*COMPLETE THE FOLLOWING*
[a] Name every place that the Iowa City rail column gives as a stop on the proposed intercity passenger rail routes.
[b] From the Iowa City rail column, reproduce the passage from "President Donald Trump" to "Health Insurance Program.".
[c] Carry on writing the Iowa City rail column from its last sentence.

Staff Columnist

Trump dashes hopes for Iowa City rail revival

Train supporters should push to fix existing system, not create new routes

A train pulling executive coaches from the Iowa Interstate Railroad pulls up to the old Rock Island line train depot Tuesday, May 5, 2009 in Iowa City. The train was dropping off passengers returning from a meeting in the Moline, Ill. to discuss establishment of intercity passenger rail services in Iowa, with an initial focus on routes from Iowa City to the Quad Cities to Chicago, and Dubuque to Chicago. The meeting was sponsored by the Iowa Department of Transportation. (Brian Ray/The Gazette)
A train pulling executive coaches from the Iowa Interstate Railroad pulls up to the old Rock Island line train depot Tuesday, May 5, 2009 in Iowa City. The train was dropping off passengers returning from a meeting in the Moline, Ill. to discuss establishment of intercity passenger rail services in Iowa, with an initial focus on routes from Iowa City to the Quad Cities to Chicago, and Dubuque to Chicago. The meeting was sponsored by the Iowa Department of Transportation. (Brian Ray/The Gazette)

Iowa may have just dodged a speeding train, and sidestepped a bulky budget blunder in the process.

President Donald Trump released a proposal this month to rescind some $15 billion in federal funding previously authorized by Congress. Slashes to federal health care programs have drawn the most outrage, including $7 billion from the Children’s Health Insurance Program.

*RAW DATA*
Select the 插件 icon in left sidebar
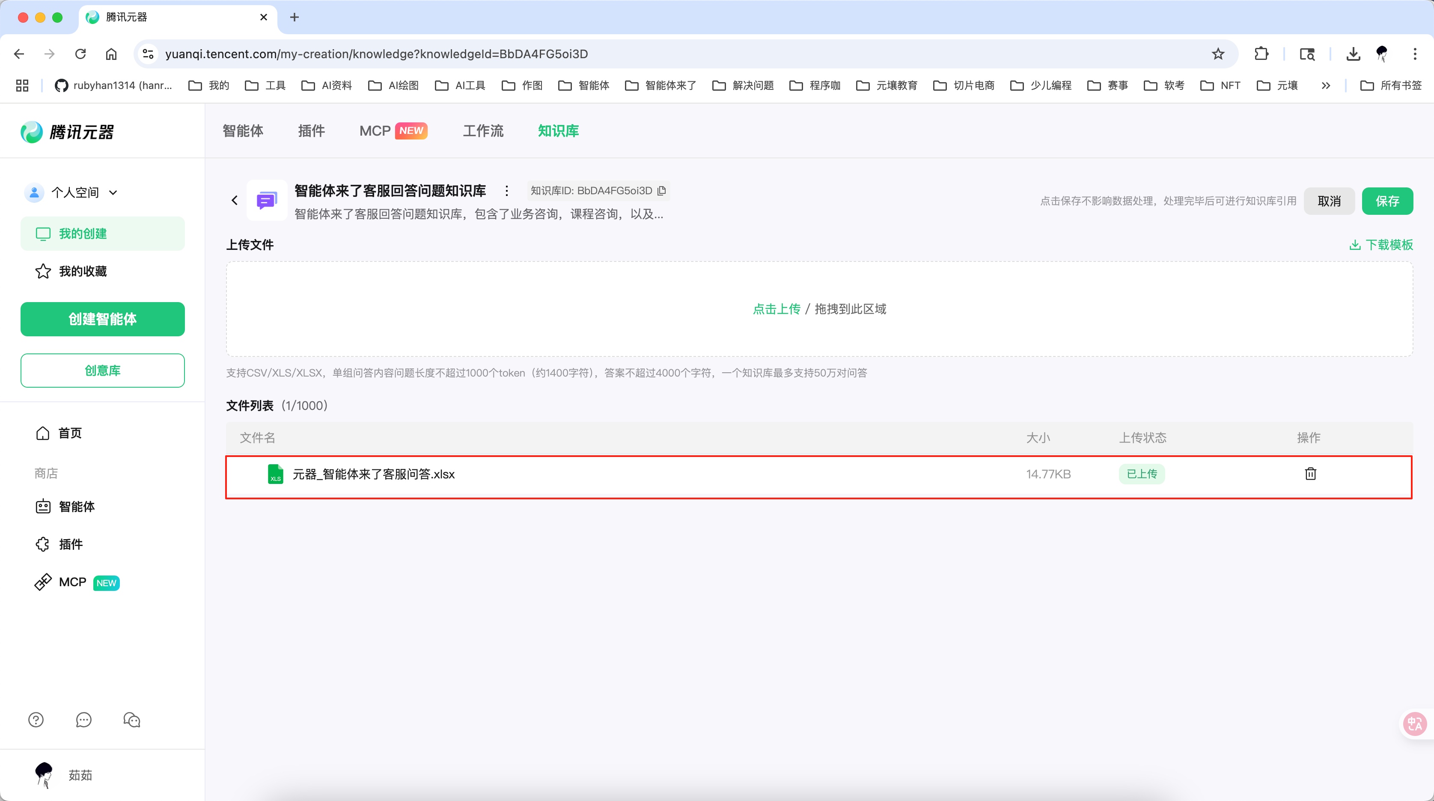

*ANSWERS TO THE TASKS*
[a] Iowa City, the Quad Cities, Chicago, Dubuque

[b]
President Donald Trump released a proposal this month to rescind some $15 billion in federal funding previously authorized by Congress. Slashes to federal health care programs have drawn the most outrage, including $7 billion from the Children’s Health Insurance Program.

[c]
The Trump proposal also would strike out about $48 million for Iowa’s portion of an Iowa City-Chicago passenger line. That’s the latest in a series of clear signs the Trump administration is strongly opposed to paying for expanded passenger rail service.

If the rescission package is approved by Congress, it could finally smother the decade-old fantasy of a passenger train connecting Chicago to Iowa City and beyond.

In 2010, federal officials set aside more than $200 million for the proposed Iowa City-Chicago line, pending state government investments from Iowa and Illinois. While Illinois is moving forward with service to Moline, Iowa has shown little interest. Iowa’s share of the project would likely cost more than $100 million to start, in addition to ongoing operating subsidies indefinitely into the future.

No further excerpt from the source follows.